## [Given instruction 1]
Can you print the records word for word, starting at the line that contains "You are a computer-use agent. 1024x768" and ending at the final line of the records?

## [Source extract]
○ ○ ○ ○

You can expect that when the centrifugal force is high at if we are increasing the speed

as we are increasing the speed this will be more and more and we expect this moment will

be more and because of that effective stiffness of the system increases.

As we know from fundamental that their natural frequency is defined as root square k by m,

so if stiffness is increasing mass is same. So, we expect that the natural frequency of

the system should be increasing. So, we will find that in this particular case when we

are rotating the rotor at certain speed. We are trying to find out the condition for at

what speed the whirl frequency is equal to spin speed for a balanced rotor. The effective

stiffness is increasing and because of that the natural frequency is also increasing.

So, this particular phenomena which I have illustrated through the centrifugal force

concept is we will see in more detail through the concept of the quasi static analysis.

We will be finding out what is the effective the force and moment this particular centrifugal

force are applying at the free end of the shaft. From there we will try to get the frequency

equation and calculate the critical speed of the system. Now, we will analyze how the

whirl frequency of the system increases with the spring speed of the shaft because of the

centrifugal force. Let us for that particular case, we will take

the same example and now we will see this particular disc from side how this particular

system is giving us the. So, let us say this is bearing axis B to and this particular axis

bearing axis we are representing as z this angle is or let us say this direction is y.

So, this angle we will represent as phi x this is the static deflection let us say delta

of the centre of the shaft on the disc. So, here let us say the intersection of this axis

to the disc is I am writing as B. This is the shaft centre which is coming from here

and this B to C is distance that is translating displacement of the shaft from its equilibrium

position of the bearing axis. Now, if we consider a small mass let us say

this is at reduce r 1 from the bearing axis. So, if we see the motion of this particular

disc and as I told we are looking into the condition of synchronous whirl. So, let us

see this particular motion what it represent, so in the synchronous whirl condition the

spin speed that is the spinning of the disc and the whirling frequency. Let us say this

is the cantilever beam, so this whirling frequency and the spin should be same now when we are

considering this synchronous whirl condition. So, what will happen for this particular case

the shaft will bend? Once it is bent, it will be rotating about bearing axis in the rigid

body mount and without bending of the shaft. So, bending of the shaft if you see, the fibers

in this particular shaft which is in tension will be always be in tension during the whirling

and which is compression will always be in compression during whirling for the synchronous

whirl condition. So, it will be as a rigid body, it will be rotating about the bearing

axis. So, that is the synchronous whirl condition

and in this particular case we see that each and every particle on to the shaft will be

making a, if shaft is symmetry again circular path. It will be making a circular path about

the bearing axis. Also on the disc, if you take any element or the mass that also will

be making a circular path may be the radius of the circular path will be different for

each of them. So, in this particular figure the r 1 which I have shown here, so this particular

disc during the synchronous whirl will be making a circle with r 1 as a radius and bearing

axis as the centre. So, it will be making a circular motion, so we can expect that because

of this the centrifugal force which will be acting on this mass.

○ ○ ○ ○

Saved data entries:

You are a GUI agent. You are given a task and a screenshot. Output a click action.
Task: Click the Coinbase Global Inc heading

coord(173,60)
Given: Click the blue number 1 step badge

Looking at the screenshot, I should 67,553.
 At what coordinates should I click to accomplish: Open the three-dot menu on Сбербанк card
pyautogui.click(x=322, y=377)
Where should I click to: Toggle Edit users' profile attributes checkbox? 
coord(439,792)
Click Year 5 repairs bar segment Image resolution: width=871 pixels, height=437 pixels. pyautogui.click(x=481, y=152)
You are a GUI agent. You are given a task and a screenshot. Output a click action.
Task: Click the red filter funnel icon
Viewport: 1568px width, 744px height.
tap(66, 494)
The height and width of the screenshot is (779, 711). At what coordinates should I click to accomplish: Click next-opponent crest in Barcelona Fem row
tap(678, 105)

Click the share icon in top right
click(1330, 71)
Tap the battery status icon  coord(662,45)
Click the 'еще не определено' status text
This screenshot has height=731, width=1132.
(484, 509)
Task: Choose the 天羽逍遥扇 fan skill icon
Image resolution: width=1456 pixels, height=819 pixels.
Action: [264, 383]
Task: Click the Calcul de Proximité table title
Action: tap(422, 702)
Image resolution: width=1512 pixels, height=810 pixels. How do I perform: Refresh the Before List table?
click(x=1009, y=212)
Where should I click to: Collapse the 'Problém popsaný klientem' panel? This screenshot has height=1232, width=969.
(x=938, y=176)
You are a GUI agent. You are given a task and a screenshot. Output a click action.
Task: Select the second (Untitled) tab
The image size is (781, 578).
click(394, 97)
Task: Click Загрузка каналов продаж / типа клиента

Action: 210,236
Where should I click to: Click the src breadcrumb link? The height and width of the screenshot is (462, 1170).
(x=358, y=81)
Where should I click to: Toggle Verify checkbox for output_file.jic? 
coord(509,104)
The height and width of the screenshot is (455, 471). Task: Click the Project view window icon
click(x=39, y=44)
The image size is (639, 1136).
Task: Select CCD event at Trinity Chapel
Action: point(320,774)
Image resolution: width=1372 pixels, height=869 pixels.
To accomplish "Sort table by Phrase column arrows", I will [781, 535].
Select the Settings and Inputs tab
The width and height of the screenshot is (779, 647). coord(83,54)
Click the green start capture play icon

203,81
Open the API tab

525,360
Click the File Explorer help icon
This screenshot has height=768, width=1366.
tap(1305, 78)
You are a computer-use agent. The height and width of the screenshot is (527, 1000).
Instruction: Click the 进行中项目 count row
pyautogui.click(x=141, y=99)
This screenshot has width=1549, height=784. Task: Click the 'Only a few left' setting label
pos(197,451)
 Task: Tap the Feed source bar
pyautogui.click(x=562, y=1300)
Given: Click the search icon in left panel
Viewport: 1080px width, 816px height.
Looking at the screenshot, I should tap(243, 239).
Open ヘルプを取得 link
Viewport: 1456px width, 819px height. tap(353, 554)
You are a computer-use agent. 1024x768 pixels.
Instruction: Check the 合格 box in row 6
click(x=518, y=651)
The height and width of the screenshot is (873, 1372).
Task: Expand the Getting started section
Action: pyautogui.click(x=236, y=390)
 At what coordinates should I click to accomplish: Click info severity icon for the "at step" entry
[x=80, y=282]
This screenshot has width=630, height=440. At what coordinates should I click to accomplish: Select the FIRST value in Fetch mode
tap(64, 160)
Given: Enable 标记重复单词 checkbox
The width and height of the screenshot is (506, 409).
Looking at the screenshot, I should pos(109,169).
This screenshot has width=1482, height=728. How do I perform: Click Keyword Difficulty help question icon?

○ ○ ○ ○

## [Given instruction 2]
Would you carry on the lecture about centrifugal force and synchronous whirl in a rotor from the point where it stops?

## [Task answer 1]
You are a computer-use agent. 1024x768 pixels.
Instruction: Check the 合格 box in row 6
click(x=518, y=651)
The height and width of the screenshot is (873, 1372).
Task: Expand the Getting started section
Action: pyautogui.click(x=236, y=390)
 At what coordinates should I click to accomplish: Click info severity icon for the "at step" entry
[x=80, y=282]
This screenshot has width=630, height=440. At what coordinates should I click to accomplish: Select the FIRST value in Fetch mode
tap(64, 160)
Given: Enable 标记重复单词 checkbox
The width and height of the screenshot is (506, 409).
Looking at the screenshot, I should pos(109,169).
This screenshot has width=1482, height=728. How do I perform: Click Keyword Difficulty help question icon?

## [Task answer 2]
Let us say this mass is small d m, so this will be along the direction of the r 1 only.

So, let us say this is centrifugal force and d m omega square r 1; this is acting in along

the direction of r 1, now this particular motion of the whirling again. Let us see this

particular whirling motion, so this whirling motion, which I told for synchronous whirl

is taking as a rigid body about the bearing axis, so and it is spinning also. Both are

taking place because of that synchronous whirl is taking place.

If we consider this motion in two parts, one is pure spinning at omega RPM or radians per

second and then without rotation only whirling, so basically in actual case both spinning

and whirling take place simultaneously. But now, I am considering spinning separately

and whirling separately, so in this particular case the disc is not spinning only it is whirling.

So, in this particular case we will see that the two motions which was spinning and whirling

is simultaneously which was taking place beyond split in two parts, so when we are considering

the spinning. So, we can able to see that this particular

mass for that particular rotation when we are considering pure spinning, it is spinning

about the centre of the shaft, so that means we can able to take the centrifugal force

because of this. Let us say radius of the disc is r, this will be d m omega square r

and another case is this one, the pure whirling. In that particular case we expect this particular

mass and this particular configuration will be again.

If I can able to see here this when pure whirling is taking place, so when disc is coming from

let us say top to bottom. So, when it has reached at the bottom the direction of the

centrifugal force of that mass due to this whirling will be toward the downward direction.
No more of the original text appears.